• Data for processing

-=-=-

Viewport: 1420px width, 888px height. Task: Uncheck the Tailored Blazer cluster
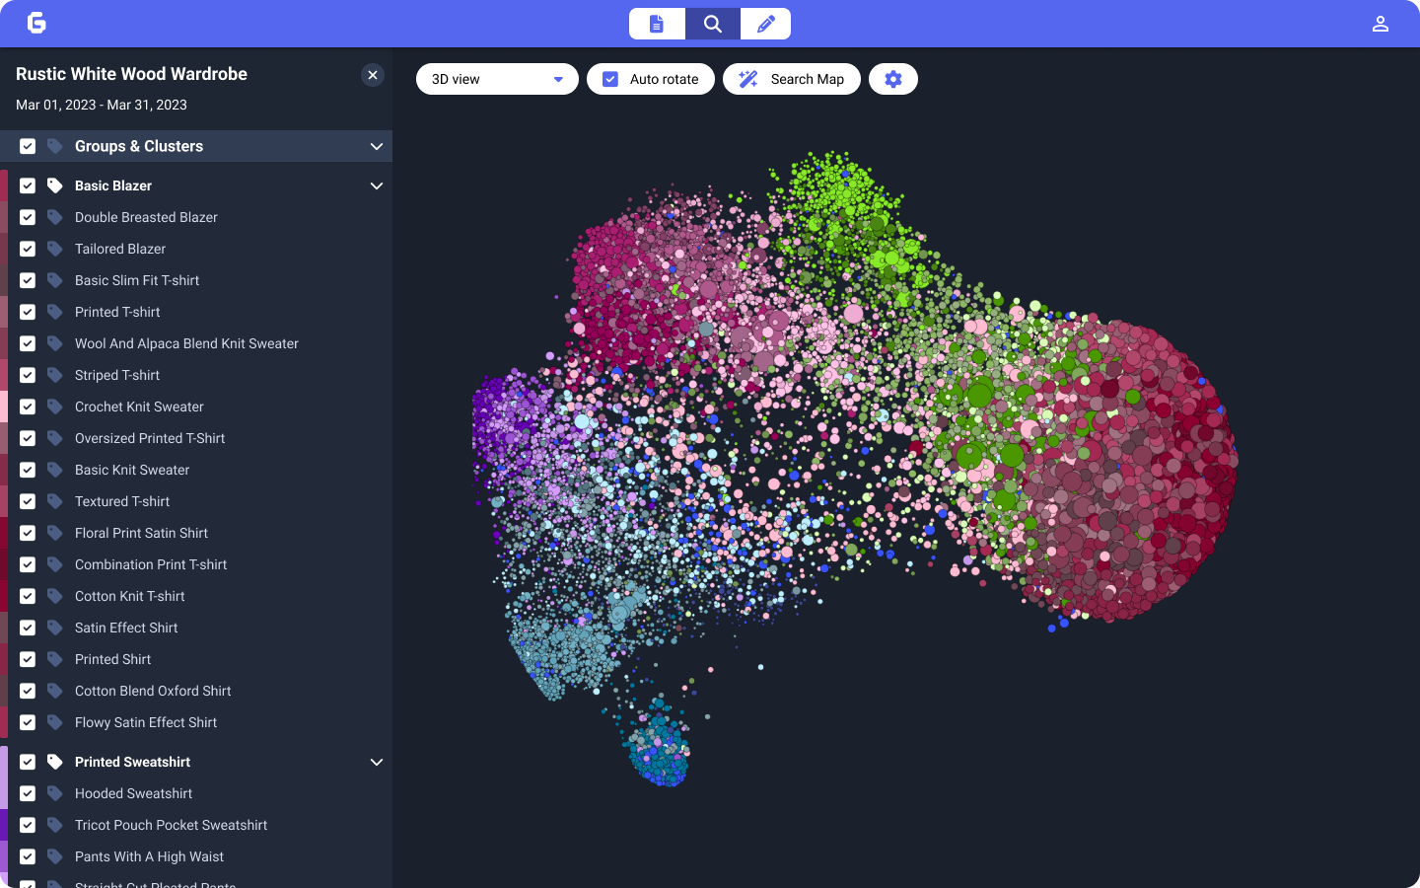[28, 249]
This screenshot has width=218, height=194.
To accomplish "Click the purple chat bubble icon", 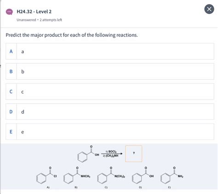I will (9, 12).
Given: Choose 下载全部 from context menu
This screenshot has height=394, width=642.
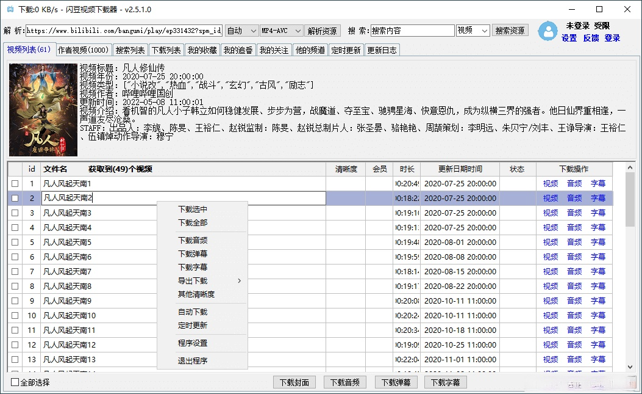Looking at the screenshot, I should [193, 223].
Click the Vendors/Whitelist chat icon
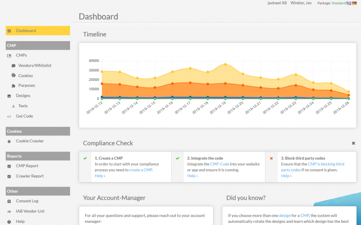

-=-=-

• Your task
Only exact copies are wanted here. Write out the lines from the one containing "This screenshot has height=394, width=642." through the end of the material and no others, omitting all pictures.

• Output
This screenshot has height=394, width=642.
Looking at the screenshot, I should [193, 223].
Click the Vendors/Whitelist chat icon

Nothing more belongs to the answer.